# Our beloved Charlie



## mojosmum (May 20, 2005)

The loss of a beloved pet is sometimes too much to bear. I'm so sorry for your pain.


----------



## Charliemaggie (May 25, 2005)

Thanks so much. He was very special to us.

Cheryl


----------



## Kay (May 18, 2005)

I'm sorry for your loss, my in-laws just lost their dog(Hobey) before christmas- the house just wasnt the same without her. our pets really do become part of the family don't they. do you have another dog now? i see the names chester and thunder. take care, Kay


----------



## shaneamber (Apr 20, 2005)

Cheryl and Jack,We understand your pain.We lost our Charlie just over a year ago to heart failure.
Take solice in the Rainbow Bridge.You must believe that you will be with him again.
Shane


----------



## Charliemaggie (May 25, 2005)

I had a glimpse of a vision of Charlie in Heaven. He was running under a bright blue sky, whole and healthy. It just lasted a couple of seconds, but it was a real comfort to me. I know he's waiting for us, our sweet boy.
# # #
Written instruction ▸ From the forum thread about Charlie, reproduce the text starting at "Take solice in" and ending at "our sweet boy.", changing "bright blue sky" to "cloudless sky".

Excerpted data ▸
# # #
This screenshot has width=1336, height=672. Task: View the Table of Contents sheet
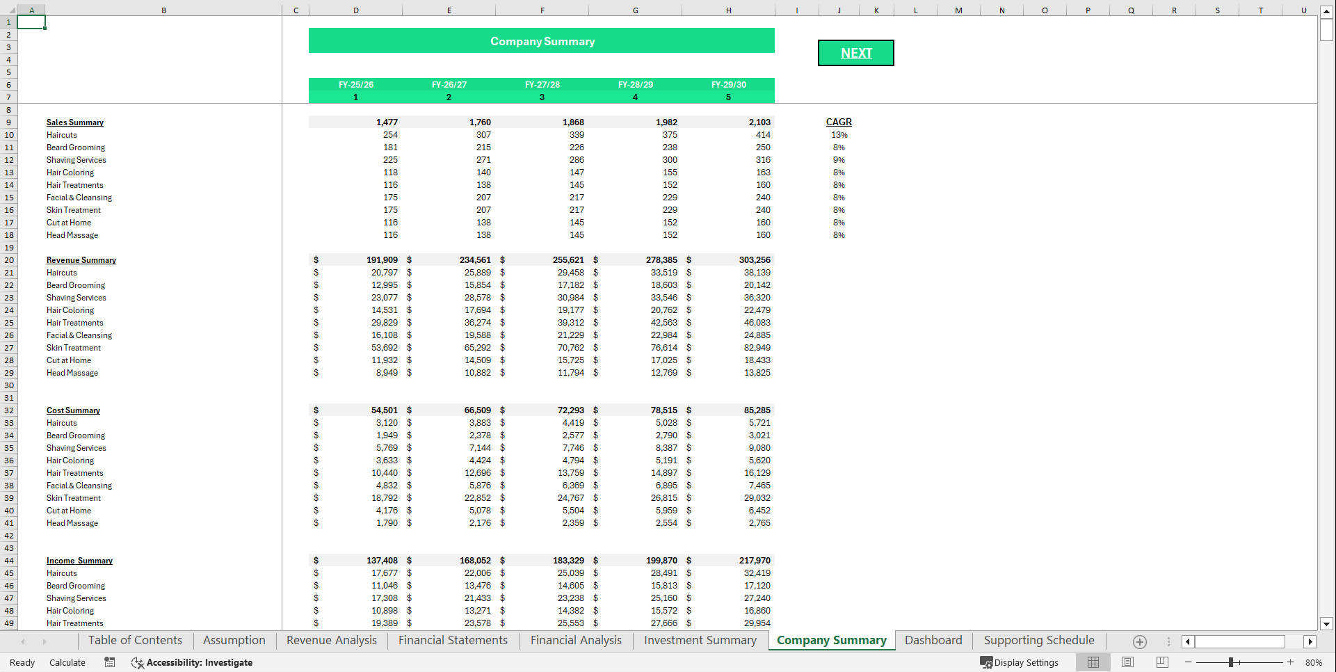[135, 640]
# # #
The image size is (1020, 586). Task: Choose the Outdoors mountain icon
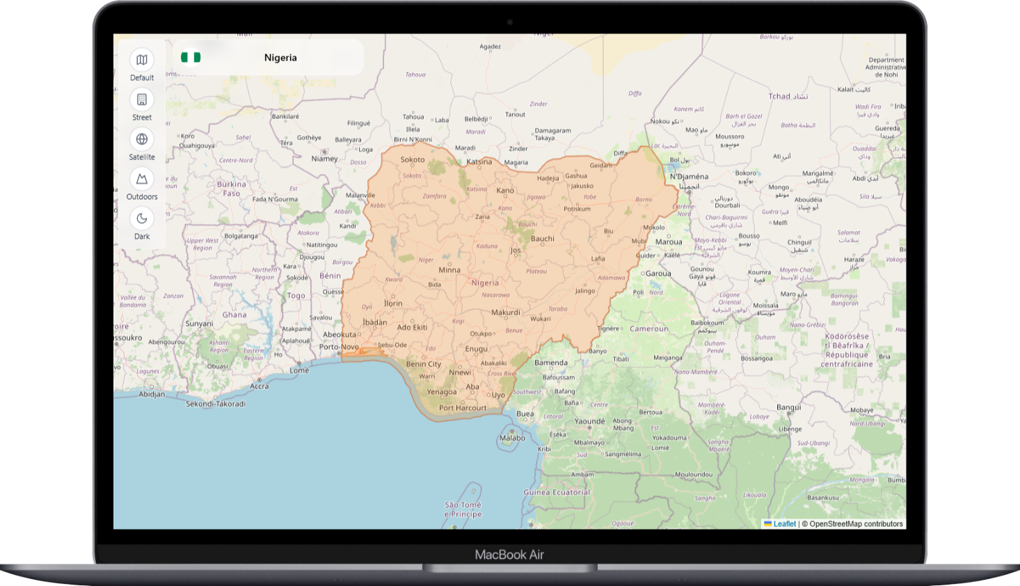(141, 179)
# # #
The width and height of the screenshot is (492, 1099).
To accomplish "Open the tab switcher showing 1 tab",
# # #
Answer to this exercise ▸
Take solice in the Rainbow Bridge.You must believe that you will be with him again.
Shane


----------



## Charliemaggie (May 25, 2005)

I had a glimpse of a vision of Charlie in Heaven. He was running under a cloudless sky, whole and healthy. It just lasted a couple of seconds, but it was a real comfort to me. I know he's waiting for us, our sweet boy.